Part III of the book, titled “Fragmentation,” covers the Church’s attempts to respond to the Black Power Movement. When integration was not fully achieved and the cruelties of life for blacks in northern urban areas went unrelieved, some African Americans turned to the separatist movement. In response to this crisis, Presiding Bishop John Hines, deeply committed to the cause of racial justice, created the “General Convention Special Programs” with money to help inner-city blacks. Ironically, this attempt at prophetic leadership in the Church only alienated black clergy and various diocesan Bishops. Shattuck also evaluates fairly the tenure of Hines’s successor, John Allin, who was more conservative but who, as a southerner, was realistic about the racial problems in the South and the nation as a whole.

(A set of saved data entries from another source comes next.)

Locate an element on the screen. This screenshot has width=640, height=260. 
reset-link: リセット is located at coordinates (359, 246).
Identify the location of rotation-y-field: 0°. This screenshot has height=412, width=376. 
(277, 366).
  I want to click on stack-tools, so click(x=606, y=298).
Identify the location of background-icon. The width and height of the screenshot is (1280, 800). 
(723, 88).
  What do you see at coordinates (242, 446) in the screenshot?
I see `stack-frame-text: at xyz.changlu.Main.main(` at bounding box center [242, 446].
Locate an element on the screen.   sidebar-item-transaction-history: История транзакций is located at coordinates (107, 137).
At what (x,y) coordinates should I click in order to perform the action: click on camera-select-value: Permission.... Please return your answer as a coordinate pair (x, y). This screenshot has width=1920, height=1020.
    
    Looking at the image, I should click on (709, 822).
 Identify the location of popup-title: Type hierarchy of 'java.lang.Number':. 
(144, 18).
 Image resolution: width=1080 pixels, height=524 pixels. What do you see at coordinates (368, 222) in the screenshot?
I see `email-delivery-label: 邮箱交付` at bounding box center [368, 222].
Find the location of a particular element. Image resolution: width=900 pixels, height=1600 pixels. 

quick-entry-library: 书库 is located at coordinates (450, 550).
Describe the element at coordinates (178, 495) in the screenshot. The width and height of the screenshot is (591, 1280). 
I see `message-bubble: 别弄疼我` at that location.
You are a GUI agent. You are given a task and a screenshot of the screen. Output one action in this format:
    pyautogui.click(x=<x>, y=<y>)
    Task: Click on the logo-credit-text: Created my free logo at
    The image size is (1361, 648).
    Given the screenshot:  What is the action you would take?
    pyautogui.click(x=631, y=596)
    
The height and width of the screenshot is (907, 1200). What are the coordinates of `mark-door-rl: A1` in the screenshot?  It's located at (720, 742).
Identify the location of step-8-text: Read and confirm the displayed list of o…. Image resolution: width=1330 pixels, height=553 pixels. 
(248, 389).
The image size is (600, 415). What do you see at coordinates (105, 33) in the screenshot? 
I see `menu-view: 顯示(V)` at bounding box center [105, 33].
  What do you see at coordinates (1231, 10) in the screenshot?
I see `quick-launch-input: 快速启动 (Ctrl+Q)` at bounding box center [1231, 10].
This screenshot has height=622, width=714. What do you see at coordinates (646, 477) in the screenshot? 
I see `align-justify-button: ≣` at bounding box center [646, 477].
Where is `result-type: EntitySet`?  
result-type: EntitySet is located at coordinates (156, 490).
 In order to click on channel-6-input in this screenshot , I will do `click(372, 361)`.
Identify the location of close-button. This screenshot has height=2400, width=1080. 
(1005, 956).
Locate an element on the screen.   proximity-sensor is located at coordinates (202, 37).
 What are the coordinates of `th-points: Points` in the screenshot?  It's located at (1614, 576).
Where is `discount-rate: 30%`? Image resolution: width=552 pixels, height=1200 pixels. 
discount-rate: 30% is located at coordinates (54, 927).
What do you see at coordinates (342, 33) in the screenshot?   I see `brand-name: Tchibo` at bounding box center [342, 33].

Shattuck’s the narrative concludes with some brief observations about the 1991 General Convention held in Phoenix despite Presiding Bishop Edmund Browing’s insistence on holding the meeting there even though Arizona refused to create a holiday honoring Martin Luther King, Jr., whereas a generation earlier the Church had refused to meet in Houston over its perceived racism. Shattuck concludes that while the civil rights movement transformed the Episcopal Church in many ways, the Church was far from realizing the Incarnational ideals that make up much of its theological rhetoric.

Shattuck’s book is impressive in the amount and quality of information he presents in the relatively short 218 pages. One minor criticism is that the book does not fully discuss what changes in theological trends, such as the advent of feminist theology, might account for the Church’s seemingly diminished interest in racial issues during Bishop Edmond Browning’s leadership in the 1990s. And, although the book might have been strengthened by more detailed analysis of theological discussions underpinning the Church’s activism during the twentieth century, it gives the reader--whether generalist, historian, or theologian--a fine overview of the Church’s role in the racial struggles during this period.